▶ _TASK DETAILS_
All records below are to be repeated exactly, with the pictures left out.

▶ _INFORMATION_
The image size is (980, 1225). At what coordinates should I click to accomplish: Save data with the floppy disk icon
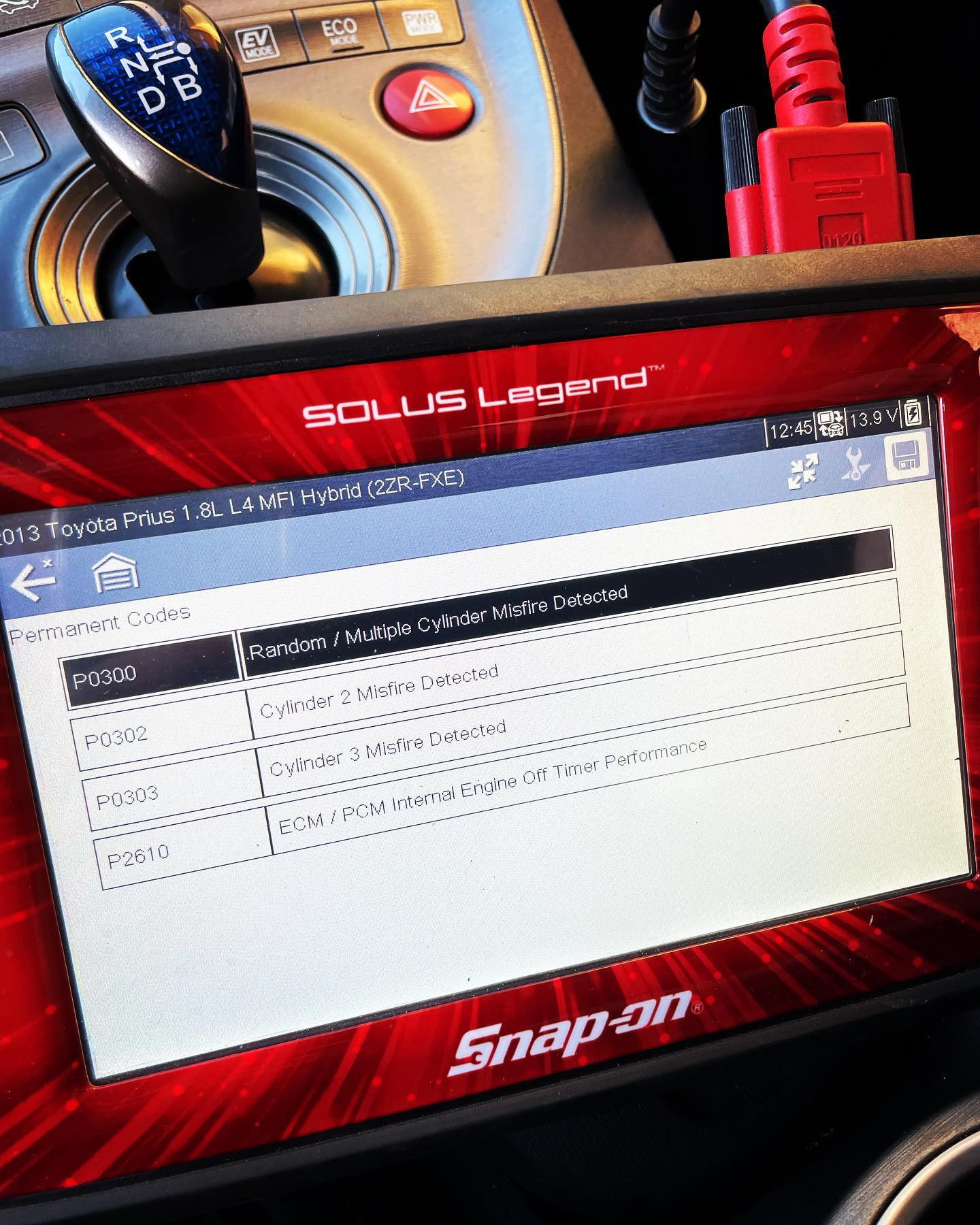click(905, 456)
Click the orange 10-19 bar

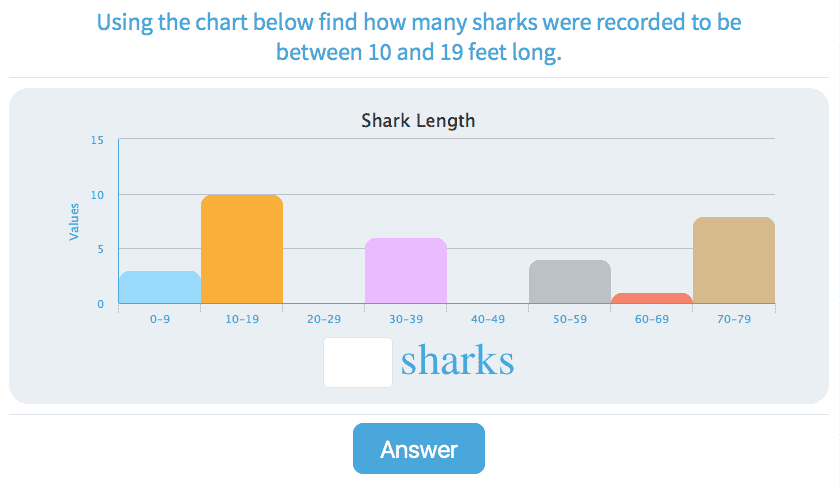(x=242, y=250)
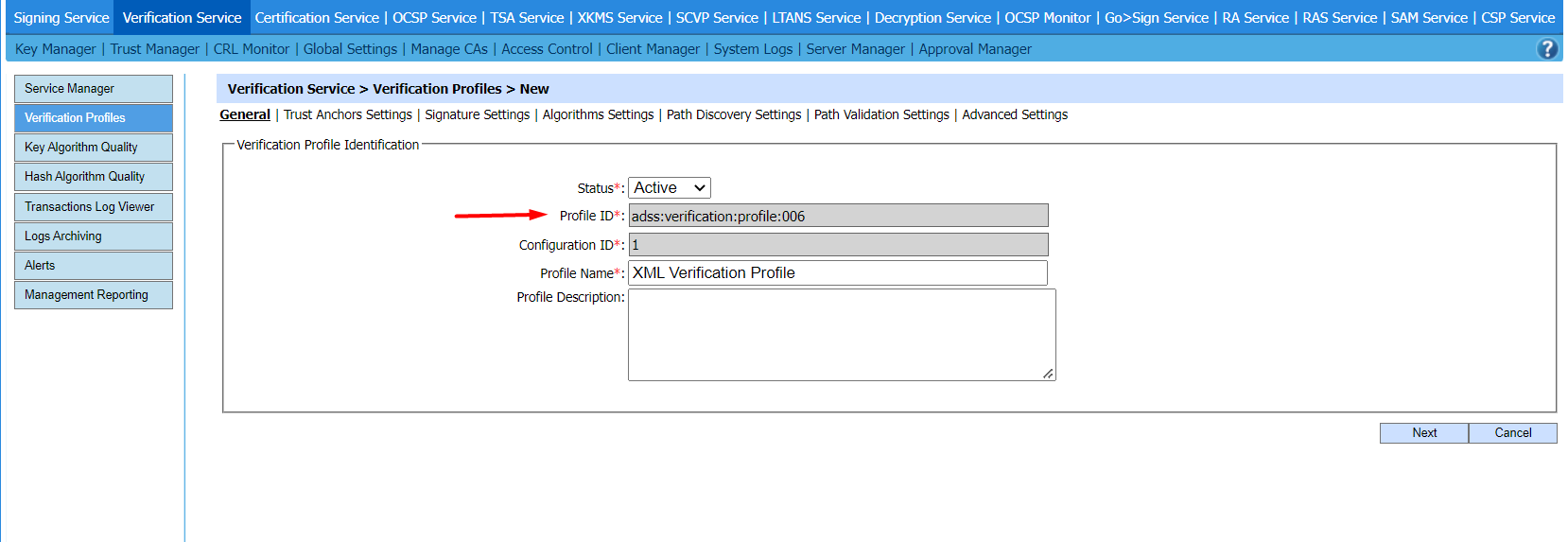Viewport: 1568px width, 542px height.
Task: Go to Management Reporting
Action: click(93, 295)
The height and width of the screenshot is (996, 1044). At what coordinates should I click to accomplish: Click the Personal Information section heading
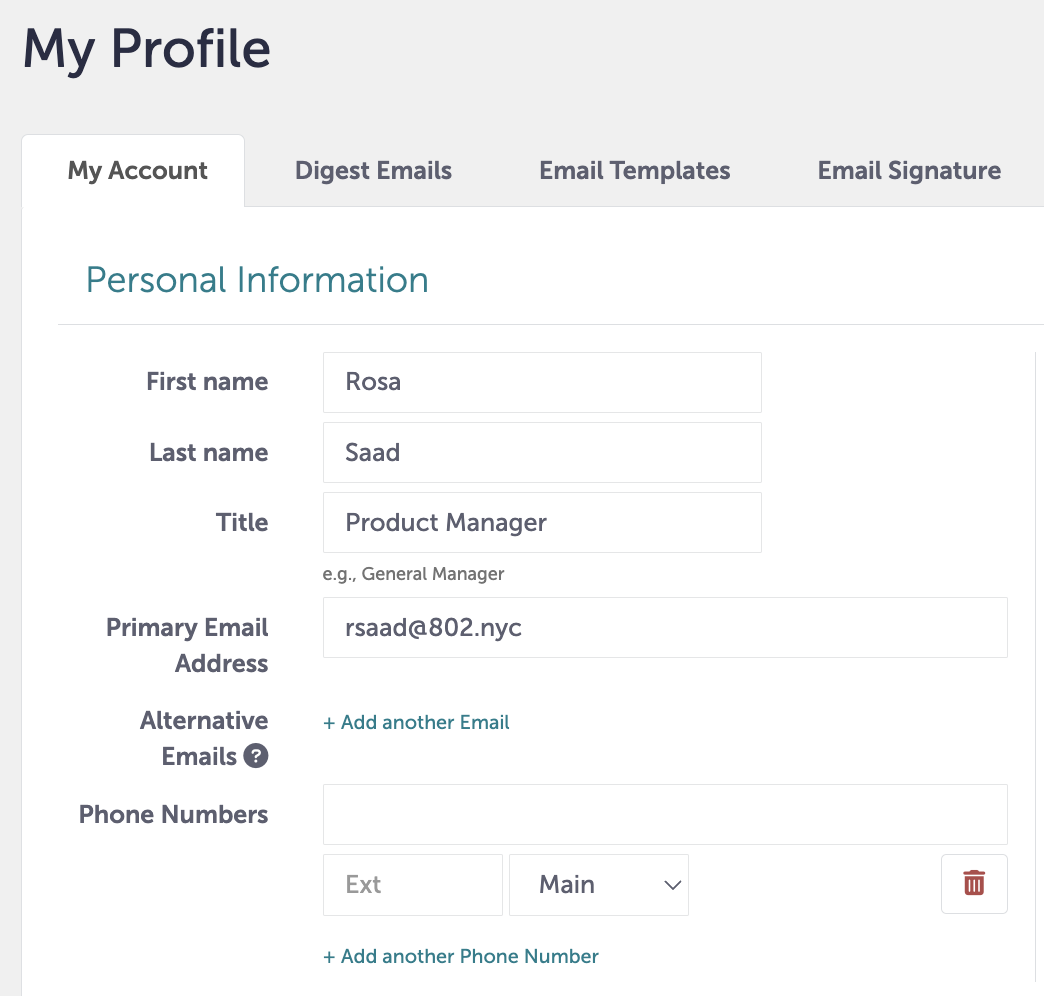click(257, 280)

▶ _COMPLETED TASK_
The image size is (980, 1225). At what coordinates should I click to accomplish: Save data with the floppy disk icon
click(905, 456)
Click the orange 10-19 bar

(x=242, y=250)
Viewport: 1568px width, 542px height.
Task: Go to Management Reporting
Action: click(93, 295)
The height and width of the screenshot is (996, 1044). At what coordinates should I click to accomplish: Click the Personal Information section heading
click(257, 280)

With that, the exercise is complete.